In [None]:
!pip install langchain
!pip install langchain-core
!pip install langchain-community
!pip install chromadb
!pip install --q chromadb
!pip install --q langchain-text-splitters
!pip install pypdf

In [None]:
!ollama pull mxbai-embed-large
!ollama pull mistral

In [None]:
from langchain_community.llms import ollama
from langchain_community.embeddings import OllamaEmbeddings
from langchain_text_splitters import RecursiveCharacterTextSplitter
from langchain_community.vectorstores import Chroma
from langchain.document_loaders import PyPDFLoader
from langchain.prompts import ChatPromptTemplate, PromptTemplate
from langchain_core.output_parsers import StrOutputParser
from langchain_community.chat_models import ChatOllama
from langchain_core.runnables import RunnablePassthrough
from langchain.retrievers.multi_query import MultiQueryRetriever

In [None]:
def file_preprocessing(file):
    loader =  PyPDFLoader(file)
    pages = loader.load()
    return pages

In [None]:
data = file_preprocessing("/home/arunav/Downloads/Adolf Hitler Biography.pdf")

In [None]:
text_splitter = RecursiveCharacterTextSplitter(chunk_size=1000, chunk_overlap=100)
chunks = text_splitter.split_documents(data)

In [None]:
vector_db = Chroma.from_documents(
    documents=chunks,
    embedding=OllamaEmbeddings(model="mxbai-embed-large",show_progress=True),
    collection_name="local-rag"
)

In [None]:
local_model = "mistral"
llm = ChatOllama(model=local_model)
QUERY_PROMPT = PromptTemplate(
    input_variables=["question"],
    template="""You are an AI language model assistant.
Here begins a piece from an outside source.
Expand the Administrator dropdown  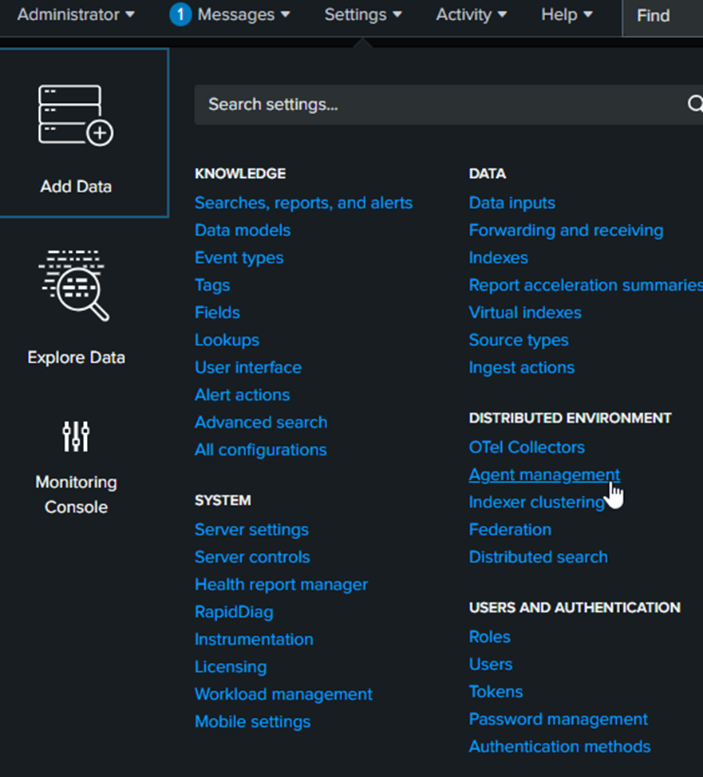[x=76, y=14]
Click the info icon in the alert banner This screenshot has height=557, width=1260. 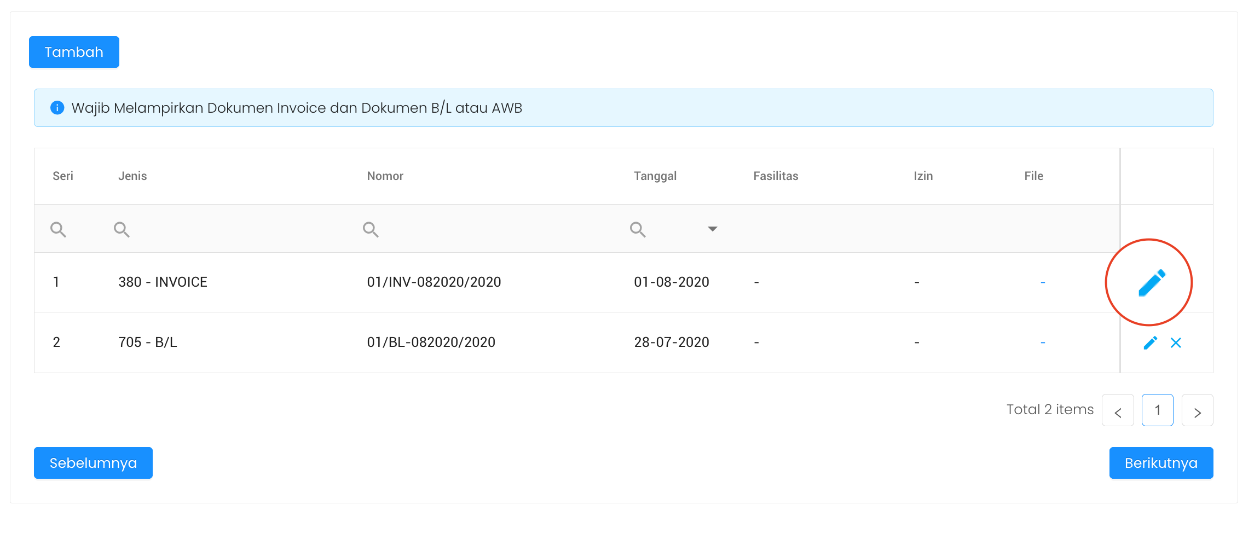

Your task is to generate five
    different versions of the given user question to retrieve relevant documents from
    a vector database. By generating multiple perspectives on the user question, your
    goal is to help the user overcome some of the limitations of the distance-based
    similarity search. Provide these alternative questions separated by newlines.
    Original question: {question}""",
)
retriever = MultiQueryRetriever.from_llm(
    vector_db.as_retriever(),
    llm,
    prompt=QUERY_PROMPT
)

template = """Answer the question in points based ONLY on the following context:
{context}
Question: {question}
"""

prompt = ChatPromptTemplate.from_template(template)

In [None]:
chain = (
    {"context": retriever, "question": RunnablePassthrough()}
    | prompt
    | llm
    | StrOutputParser()
)

In [None]:
que = """
what were the impacts of hitler in german patriotism?
"""

In [None]:
print(chain.invoke(que))

In [None]:
vector_db.delete_collection()